▸ **Page excerpt**
--- Start ---

Thursday, October 19, 2023

FYI: 7th Cir Rules Dispute Sent Through Wrong Channel Gave Rise to Valid FDCPA "Bona Fide" Error Defense

The U.S. Court of Appeals for the Seventh Circuit recently affirmed a trial court's summary judgment ruling in favor of a debt collector asserting a bona fide error defense to an action under the federal Fair Debt Collection Practices Act, 15 U.S.C. § 1692 et seq. (FDCPA).

 

Here, the plaintiff disputed the debt by emailing two officers of the debt collector company, and not by following the dispute procedures described in the written instructions provided by mail to the plaintiff.

 

A copy of the opinion is available at:  Link to Opinion

 

A debtor defaulted on a debt then later married his spouse. Debtor and spouse shared a phone plan and office. In an attempt to collect the debt, a debt collection company initially mailed the debtor a letter. Debtor did not follow the dispute process as outlined in the letter and he separately emailed the Chief Executive Officer and Vice President of Operations of the collection company to dispute the debt.

--- End ---

▸ **Directive 1**
From the Seventh Circuit FDCPA post, echo the part that opens with the words containing "Here, the plaintiff" and closes with "to the plaintiff.".
▸ **Directive 2**
In the Seventh Circuit FDCPA post, list every sentence of the paragraph that begins "A debtor defaulted on a debt".

▸ **Data block**

--- Start ---

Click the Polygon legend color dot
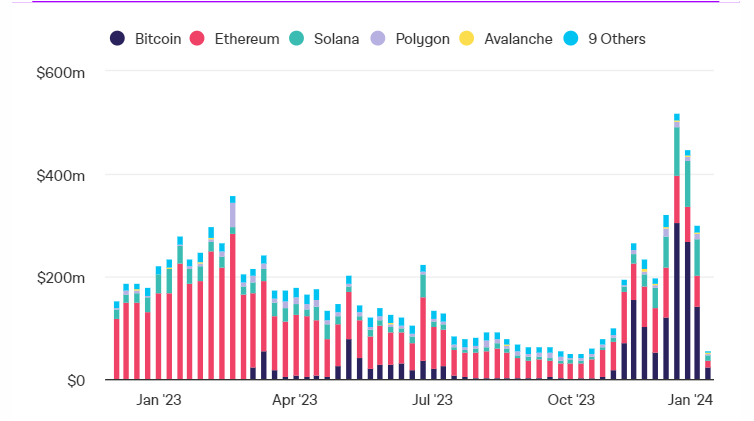The image size is (754, 421). (378, 39)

--- End ---

▸ **Complete response 1**
Here, the plaintiff disputed the debt by emailing two officers of the debt collector company, and not by following the dispute procedures described in the written instructions provided by mail to the plaintiff.

▸ **Complete response 2**
1. A debtor defaulted on a debt then later married his spouse.
2. Debtor and spouse shared a phone plan and office.
3. In an attempt to collect the debt, a debt collection company initially mailed the debtor a letter.
4. Debtor did not follow the dispute process as outlined in the letter and he separately emailed the Chief Executive Officer and Vice President of Operations of the collection company to dispute the debt.